Friday, April 02, 2010

Mean Girls?



Recently, a friend of mine became aware of the suicide of a teenage girl in Massachusetts, ostensibly because of bullying by "mean girls." The girl, Phoebe Prince, had moved to the United States from Ireland, and evidently, she had been the vicitm of bullying before "because she was pretty and other students were jealous of her."

The case has become something of a sensation, with columns and opinion pieces both here and across the pond, most tut-tutting that administrators and teachers should have "done" something. But what, precisely? Followed Phoebe from class to class, to and from home, on every date (it seems she had a few)? Should they have read every text, every comment on MySpace and Facebook? And is this, as some are saying, an epidemic.

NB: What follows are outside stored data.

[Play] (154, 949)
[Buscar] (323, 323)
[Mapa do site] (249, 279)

Sorry, ladies, but the answer is no.

The National Crime Victimization Survey, a detailed annual survey of more than 40,000 Americans by the Department of Justice’s Bureau of Justice Statistics, is considered the most reliable measure of crime because it includes offenses not reported to the police. From 1993 through 2007, the survey reported significant declines in rates of victimization of girls, including all violent crime (down 57 percent), serious and misdemeanor assaults (down 53 percent), robbery (down 83 percent) and sex offenses (down 67 percent).

Girls aren't more violent. They just aren't. Why do girls like Phoebe Prince commit suicide? It's probably a mixture of the bullying and Phoebe's reaction to the bullying. Personally, I blame the 24/7 contact that modern teens have. When I was a teenager back in the Stone Age, the problem with bullies at school stayed at school. When you went home, you didn't have to deal with them anymore because they weren't likely to be calling you to harass you (unless it was a prank phone call, of course).

There have always been bullies. The way children are expected to deal with them has changed. Perhaps some of the problem is based on the way we expect children to handle taunting and teasing. Perhaps we don't prepare our children as well to deal with such things. Or maybe the teasing and taunting is just meaner. Regardless of the reason, mean girls aren't more violent than they were in previous generations. But don't expect the myth of the mean girl to go away any time soon.